Qual é a verdadeira dimensão clínica dos lares? Que modelo organizativo deve o Estado prever para garantir todos os cuidados de saúde aos utentes? Que modelo de articulação prevêem as ARS, os ACES e os hospitais para os lares das suas áreas de influência? Que conhecimento real têm as direções técnicas dos lares para lidarem com a dimensão clínica do grupo de doentes que têm a seu cargo? Que modelos organizativos clínicos estão previstos para lidar com uma dimensão de doença previsível e potenciável em função do número de residentes? Que planos de contingência existem para lidar com situações de epidemia ou mesmo surtos mais limitados? Que inspeções e auditorias fazem as autoridades às diferentes entidades, defendendo as boas práticas e contribuindo para melhorar as menos adequadas?
Os tempos dos lares enquanto “depósitos” de idosos têm que ter terminado. Devemos defender que todos os lares têm de assumir que a manutenção de um estado de saúde e um rigoroso controlo da doença é um direito inalienável de todos os que lá residem.
Os lares são uma realidade social crescente. As limitações e fragilidades neles existentes estão aos olhos de todos e não mais podemos continuar a fechar os olhos.

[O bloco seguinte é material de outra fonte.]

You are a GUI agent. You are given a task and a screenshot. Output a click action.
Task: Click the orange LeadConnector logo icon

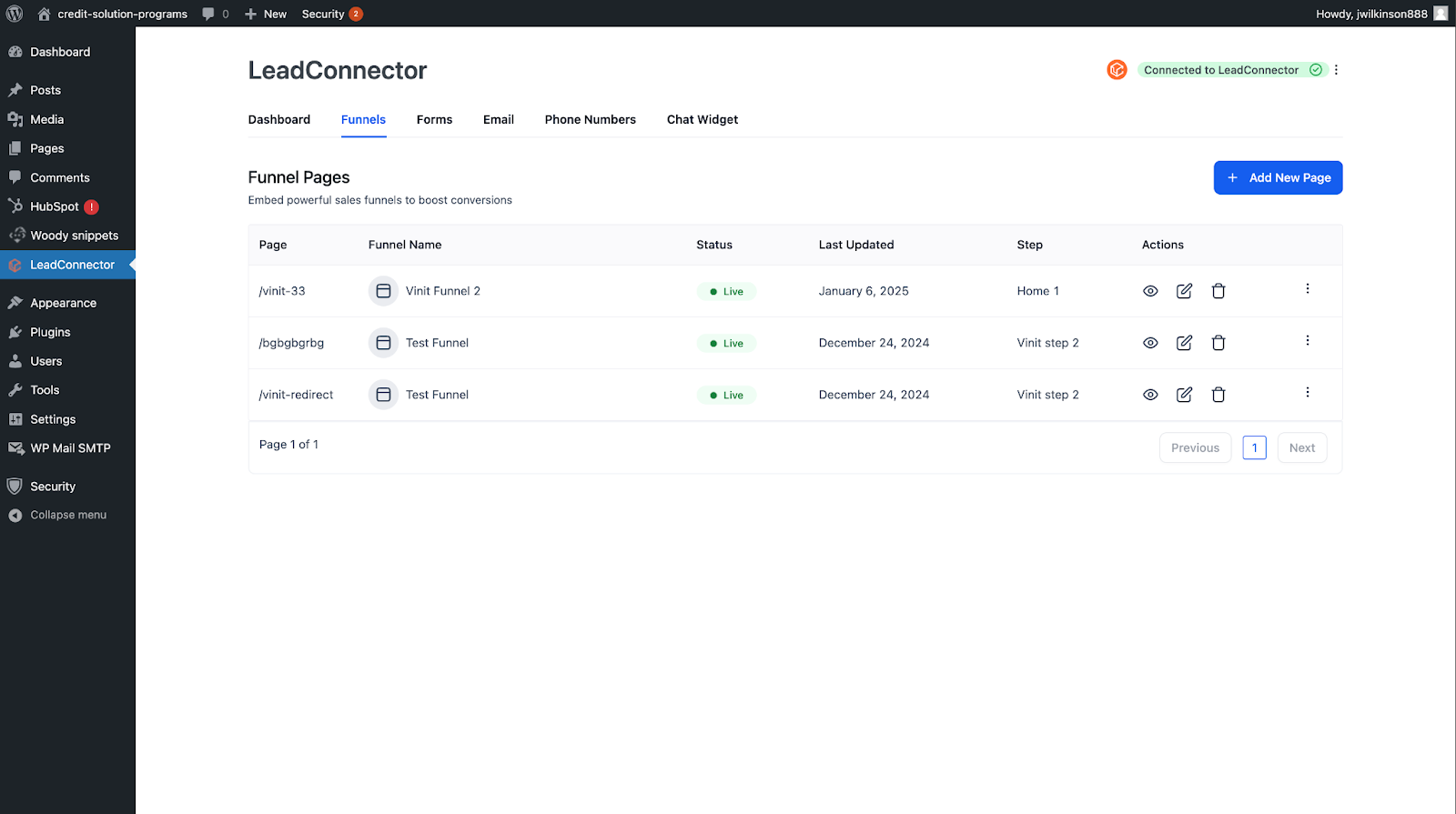1117,70
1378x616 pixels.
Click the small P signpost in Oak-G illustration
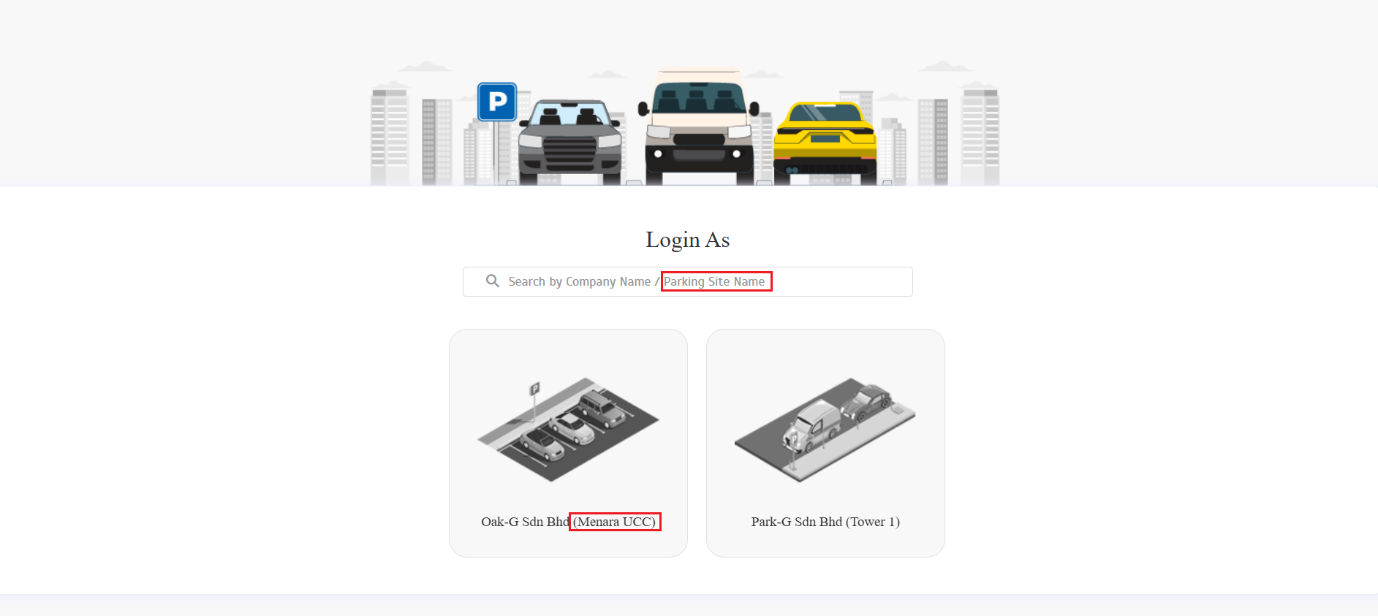534,400
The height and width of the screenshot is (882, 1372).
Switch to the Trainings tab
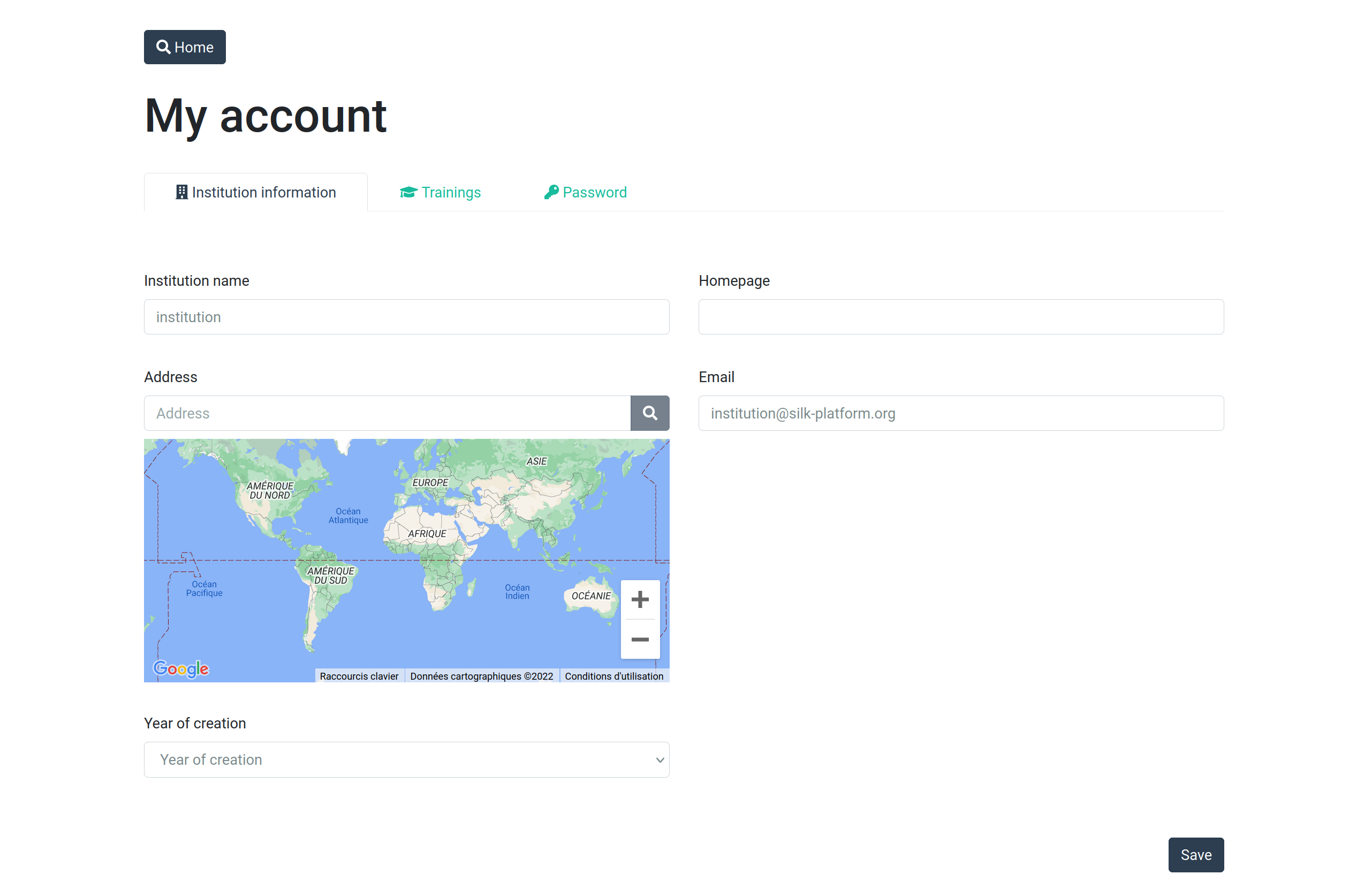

A defesa dos cuidados de saúde de todos os idosos passa por assumir a dimensão clínica dos lares como essencial. Garantindo um apoio médico dedicado, sistemático e dimensionado à dimensão de cada lar. Por uma liderança clínica permanente. Aplicando o saber da Geriatria. Por um ajustar dos cuidados de acordo com a situações existentes. Por ser proactivo e não reactivo.
Ministérios da Saúde e da Segurança Social têm de definir e regular a dimensão clínica dos lares, determinar os mínimos exigíveis, garantir as orientações necessárias e estabelecer uma política de avaliação de qualidade. Têm de perceber que este é um problema real que implica novas soluções, mais ágeis e mais eficientes.
É tempo de mudar e de todos se adaptarem a novas exigências, a novas realidades, a novas responsabilidades. E este é um tempo que tem de ser curto.
E, apesar de óbvio, há que recordar que a pandemia anda por aí. E que o Inverno está a vir.